Повседневность жизни в конторе упорядочена взаимной привычкой и соткана из множества обоюдоразделяемых «предпосылок» (assumptions): так, начальственно протянутая рука с бумагой «сама собой» предполагает дополнительную реакцию со стороны подчиненного «схватить бумагу и без задержки приступить к делу» (28). Странность писца Бартлби связана с неожиданно обнаруживаемой им глухотой к этим подразумеваниям, отказом демонстрировать «естественные» реакции, вроде подхвата-продолжения рутинного жеста. Невыполнение заведомых «пактов о взаимопонимании», в отсутствие иной мотивировки, кроме слов «Я предпочитаю не делать этого», ведет к разладу коммуникации, который чем дальше, тем более «дереализует» странного писца в глазах окружающих, исторгает из круга понимания и сочувствия определяет как фантастическое существо сродни «привидению» или призраку-инкубу. Усилия стряпчего дисциплинировать Бартлби, вписать его в гладкий текст конторского быта терпят крах, а сам он по ходу начинает испытывать странное головокружение, ибо вынужден если не усомниться в опорах «общего смысла», то по крайней мере допустить их неуниверсальность. Безотказный в иных случаях «метод предпосылок» в отношении Бартлби не работает: взять повиновение упрямца «за предпосылку было, конечно, блестящей мыслью; однако ведь предпосылка-то эта была моя, а не Бартлби. Главное заключалось не в том, предположил ли я, что он уйдет, а в том, предпочтет ли он это сделать. Предпочтения для него значили больше, чем предпосылки» (42).

«Предпосылка» у Мелвилла – аналог «стены» и, соответственно, овеществленного коллективного убеждения-предписания, того, что «все» считают естественно-должным, непреложным, законным. «Стена» как совокупность «предпосылок» предмет неразрешимо двойственного отношения. Какою-то частью своего сознания (как член сообщества) любой человек хочет «стены» – даже если одновременно чувствует себя стесненным ею, сомневается в ней, отказывается ее уважать и в нее «верить». Повседневность и у Мелвилла, и у Достоевского изображается под знаком неразрешимого противоречия субъекта с самим собой – как пребывание в бунте против себя же, патовое, тупиковое состояние. «Положительный» стряпчий и негативист Бартлби в ходе их длящегося бесплодного взаимодействия образуют парадоксальное единство, сродни тому, что «подпольный» воплощает единолично.

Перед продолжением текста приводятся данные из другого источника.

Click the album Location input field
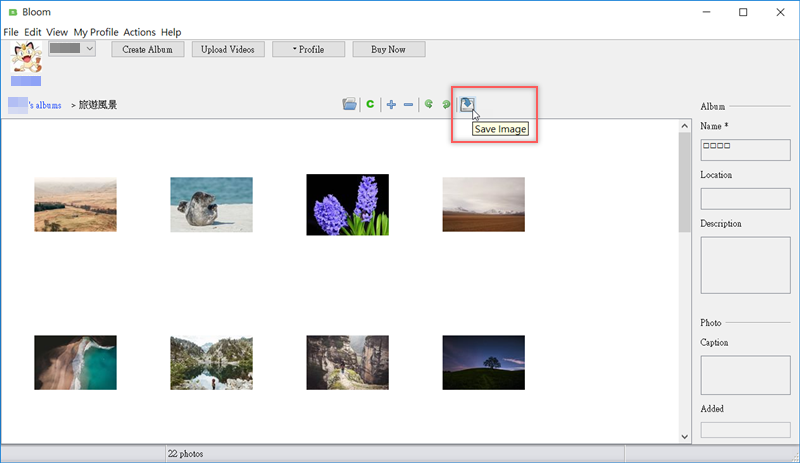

Усилие понять, как-то освоить эту невыносимость реализуются в обоих случаях в усилии описать.
Сочинительство как проблема

Чтение осознается «подпольным» как составная часть повседневности («Дома я… всего больше читал») и в то же время – причащение к тому, что ей противоположно. Литература сфера «всего прекрасного и высокого», средоточие смыслов избранных, трансцендентных по отношению к обыденности. Здесь получается только и может быть получена символическая компенсация за всегдашнее убожество жизни: «кроме чтения,… не было ничего, чтобы мог я… уважать в моем окружающем» (486). Собственные фантазии «подпольного» все сочиняемы «к случаю»: как правило, они призваны сообщить оправдание и осмысленность жалким или стыдным бытовым происшествиям, обрамить их бесформенность, эстетизировать неприглядность. Пример ссора с офицером, не состоявшаяся в трактире: это унижение «подпольный» пытается затем олитературить, до- и пересочинить, и не в одном, а в нескольких вариантах: сначала «в абличительном виде, в карикатуре, в виде повести», потом в виде «прекрасного, привлекательного письма» с вызовом на дуэль, наконец как сценарий «состукивания» на Невском проспекте. Обыденность для «подпольного» проникнута переживанием личной незначительности, неопознанности, ничтожества: суверенно-неповторимая личность, он всего лишь «муха», «букашка» или неодушевленный предмет в глазах окружающих. Его мучит также неполнота, неподлинность человеческих контактов: люди слишком «дешево» уживаются друг с другом. Все эти виды недостаточности компенсируются самовозвеличением в воображении, вписыванием себя в готовые амплуа и сюжеты в качестве «Манфреда» или «Сильвио».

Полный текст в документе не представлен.